ルドンの赤と青ってそれぞれ独特の土気のような色をもっているから、色を見ただけですぐ画家だってわかる。
彼の色彩にはそんな感想をもっていたけど、《グランブーケ》はじめ、花瓶や花束の作品を複数みて、画家のパレットをそのまま見せてもらっている気持ちになった。
それくらいに美しいし、楽しい。
モノトーンにはモノトーンの風味、カラーにはカラーの風味がある。
レオナルドからの引用もはっきりわかったし、他にもルネサンス期の横向きの肖像の描き方や、レンブラントの明白な影響など。

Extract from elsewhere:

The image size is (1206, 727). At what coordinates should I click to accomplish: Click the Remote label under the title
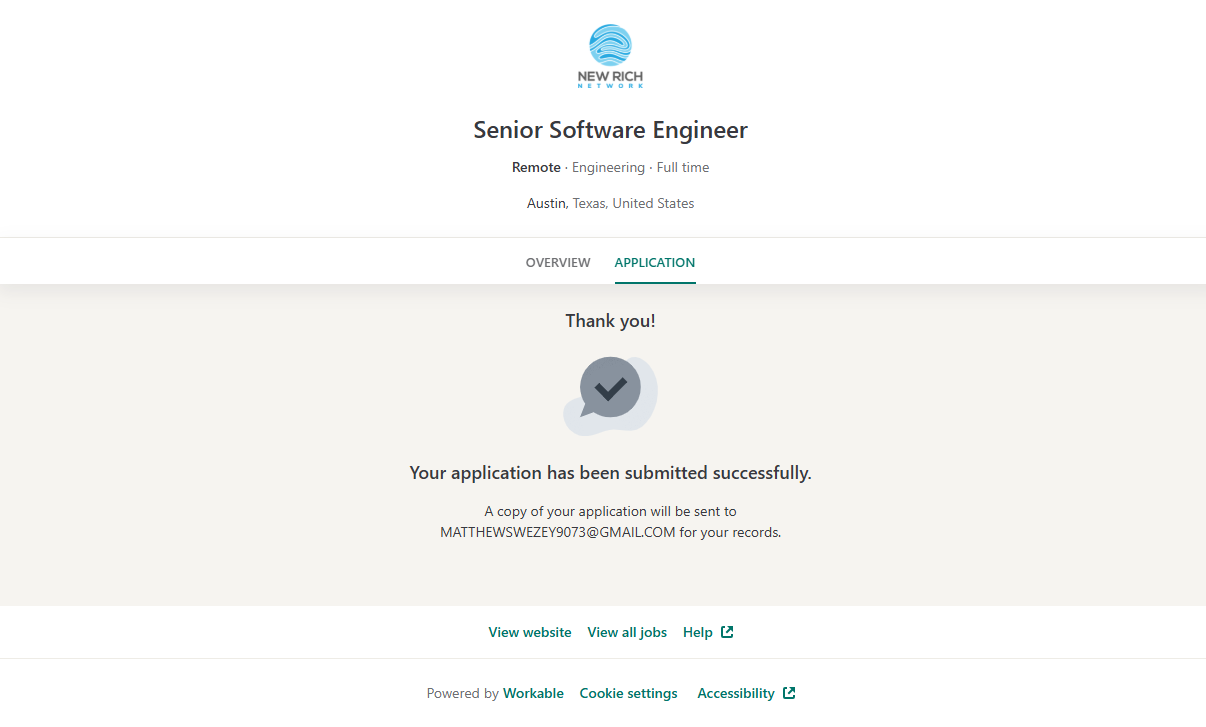536,167
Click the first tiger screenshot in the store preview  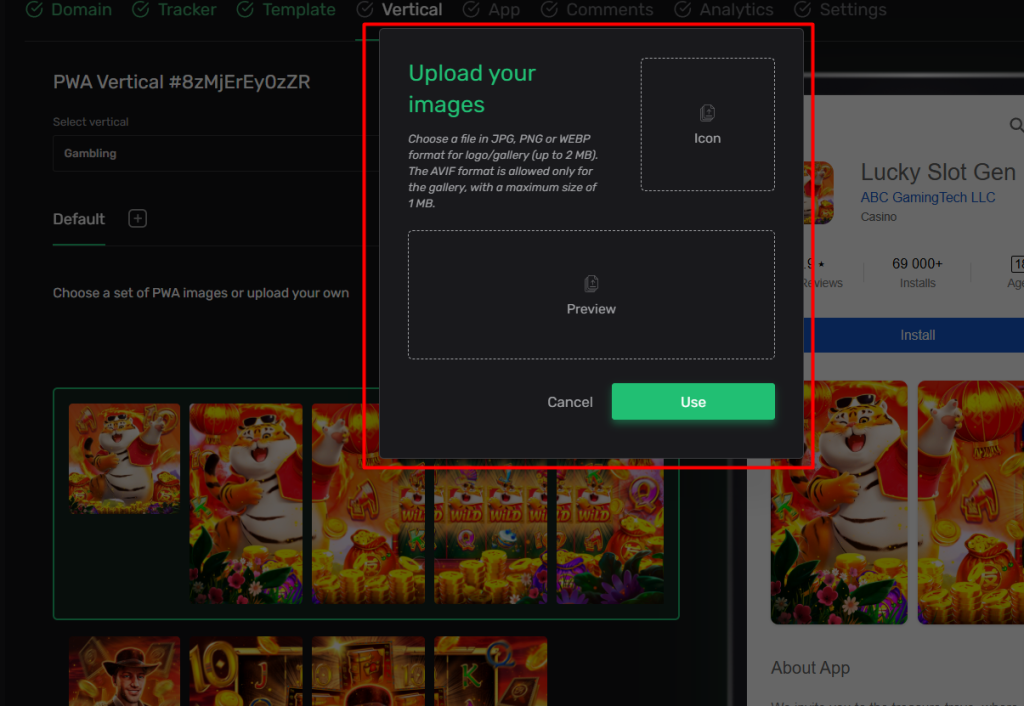coord(839,502)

植物に“生命の神秘”を見出すそのまなざし。樹のねじれが脈打つ心臓にすら見えたんだ。
主題やモチーフには、科学や神智学など目新しい要素をもりこみながら、形式的にはオールドマスターの踏襲がある。
キャンバスにパステルとか、その画材をもろに感じさせるタッチで、画面に色が乗り切らずにデコボコとかすれる効果すら作品の大事な特徴の一部になっていた感じ。
版画や聖書など、文学主題とのつながりの深いながらも、個人のコードでもって読み解くべき世紀末の一例。
目にも頭にも興味深い展覧会でした。
これだけのルドンのコレクションをもっている岐阜県美術館がすばらしいです。